_Assigned task_
Check every line below for the word "beside" and copy the ones that have it.

Stored data:
○ ○ ○ ○ ○ ○ ○
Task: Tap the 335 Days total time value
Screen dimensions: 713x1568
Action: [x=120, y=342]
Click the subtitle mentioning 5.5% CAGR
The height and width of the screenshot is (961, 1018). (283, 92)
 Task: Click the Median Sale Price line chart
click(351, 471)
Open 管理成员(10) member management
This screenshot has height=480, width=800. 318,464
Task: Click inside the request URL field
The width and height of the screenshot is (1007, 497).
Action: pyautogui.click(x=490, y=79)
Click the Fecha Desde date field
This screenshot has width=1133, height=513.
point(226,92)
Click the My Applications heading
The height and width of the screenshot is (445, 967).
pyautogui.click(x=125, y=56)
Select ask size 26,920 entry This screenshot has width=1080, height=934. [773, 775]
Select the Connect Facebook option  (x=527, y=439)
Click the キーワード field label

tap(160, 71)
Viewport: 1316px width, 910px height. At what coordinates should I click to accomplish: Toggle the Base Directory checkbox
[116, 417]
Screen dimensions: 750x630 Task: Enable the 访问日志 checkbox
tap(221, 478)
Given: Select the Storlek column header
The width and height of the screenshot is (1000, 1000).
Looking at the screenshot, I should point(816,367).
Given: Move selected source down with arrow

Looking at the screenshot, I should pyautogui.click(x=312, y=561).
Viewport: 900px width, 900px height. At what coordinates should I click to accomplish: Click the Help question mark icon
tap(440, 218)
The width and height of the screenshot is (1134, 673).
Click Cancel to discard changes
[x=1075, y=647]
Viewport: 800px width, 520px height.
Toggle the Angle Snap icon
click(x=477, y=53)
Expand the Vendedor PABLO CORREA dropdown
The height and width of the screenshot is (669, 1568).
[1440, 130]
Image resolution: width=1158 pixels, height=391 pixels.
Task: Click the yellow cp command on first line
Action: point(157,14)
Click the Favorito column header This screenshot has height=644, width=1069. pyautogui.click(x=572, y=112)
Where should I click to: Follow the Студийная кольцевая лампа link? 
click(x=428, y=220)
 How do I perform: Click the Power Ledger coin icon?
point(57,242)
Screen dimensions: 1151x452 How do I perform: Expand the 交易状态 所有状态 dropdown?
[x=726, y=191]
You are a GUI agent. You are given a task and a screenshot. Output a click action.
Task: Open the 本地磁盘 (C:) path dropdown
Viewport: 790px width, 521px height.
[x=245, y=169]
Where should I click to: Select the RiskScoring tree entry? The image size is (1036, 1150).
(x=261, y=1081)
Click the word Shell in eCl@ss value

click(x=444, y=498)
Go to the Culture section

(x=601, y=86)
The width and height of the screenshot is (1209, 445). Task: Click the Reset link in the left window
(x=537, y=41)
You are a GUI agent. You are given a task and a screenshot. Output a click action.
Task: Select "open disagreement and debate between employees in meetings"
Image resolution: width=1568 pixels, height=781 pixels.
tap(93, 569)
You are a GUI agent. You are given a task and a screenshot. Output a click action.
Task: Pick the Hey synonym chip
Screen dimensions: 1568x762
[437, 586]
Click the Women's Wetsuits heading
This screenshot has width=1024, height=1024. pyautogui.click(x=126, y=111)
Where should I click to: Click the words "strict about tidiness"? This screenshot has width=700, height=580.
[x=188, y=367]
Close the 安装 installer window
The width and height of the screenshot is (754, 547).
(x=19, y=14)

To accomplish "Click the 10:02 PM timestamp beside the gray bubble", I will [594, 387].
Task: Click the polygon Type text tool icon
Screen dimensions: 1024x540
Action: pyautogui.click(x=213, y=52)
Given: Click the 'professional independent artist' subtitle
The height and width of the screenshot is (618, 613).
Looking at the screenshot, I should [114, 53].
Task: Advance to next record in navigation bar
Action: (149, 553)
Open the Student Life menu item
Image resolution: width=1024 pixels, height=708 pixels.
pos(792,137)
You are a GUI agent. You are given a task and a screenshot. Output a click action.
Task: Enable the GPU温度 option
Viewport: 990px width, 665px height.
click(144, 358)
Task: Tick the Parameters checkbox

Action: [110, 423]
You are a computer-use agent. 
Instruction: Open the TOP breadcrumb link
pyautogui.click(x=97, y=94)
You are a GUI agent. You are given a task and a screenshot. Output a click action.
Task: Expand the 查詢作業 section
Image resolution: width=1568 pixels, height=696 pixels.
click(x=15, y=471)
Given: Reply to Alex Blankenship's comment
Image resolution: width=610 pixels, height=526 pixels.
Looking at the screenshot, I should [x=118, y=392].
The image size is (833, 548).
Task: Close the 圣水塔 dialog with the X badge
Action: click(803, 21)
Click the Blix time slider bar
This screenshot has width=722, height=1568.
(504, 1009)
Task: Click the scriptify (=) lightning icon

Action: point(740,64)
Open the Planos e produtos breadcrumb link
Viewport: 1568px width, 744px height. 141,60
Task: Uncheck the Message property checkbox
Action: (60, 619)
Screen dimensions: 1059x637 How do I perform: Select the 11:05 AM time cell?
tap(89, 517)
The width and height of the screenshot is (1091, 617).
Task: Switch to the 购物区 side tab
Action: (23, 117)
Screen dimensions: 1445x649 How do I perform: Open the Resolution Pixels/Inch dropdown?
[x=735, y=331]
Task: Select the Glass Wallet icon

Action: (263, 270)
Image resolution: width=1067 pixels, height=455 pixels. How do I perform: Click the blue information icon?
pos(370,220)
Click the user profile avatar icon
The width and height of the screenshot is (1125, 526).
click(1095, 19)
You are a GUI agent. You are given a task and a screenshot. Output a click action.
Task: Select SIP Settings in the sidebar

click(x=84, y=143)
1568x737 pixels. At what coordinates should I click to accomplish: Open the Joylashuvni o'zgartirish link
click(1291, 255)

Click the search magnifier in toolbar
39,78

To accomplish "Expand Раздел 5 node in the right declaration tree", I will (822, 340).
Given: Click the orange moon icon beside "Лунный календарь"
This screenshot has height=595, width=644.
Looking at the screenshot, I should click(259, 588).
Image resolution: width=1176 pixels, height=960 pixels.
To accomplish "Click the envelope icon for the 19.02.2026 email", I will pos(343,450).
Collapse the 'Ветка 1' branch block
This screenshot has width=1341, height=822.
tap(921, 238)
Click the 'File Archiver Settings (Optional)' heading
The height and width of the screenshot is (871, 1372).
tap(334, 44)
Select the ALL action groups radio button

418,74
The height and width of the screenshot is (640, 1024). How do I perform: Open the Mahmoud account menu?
○ ○ ○ ○ ○ ○ ○
_Completed exercise_
To accomplish "Click the 10:02 PM timestamp beside the gray bubble", I will [594, 387].
Given: Click the orange moon icon beside "Лунный календарь"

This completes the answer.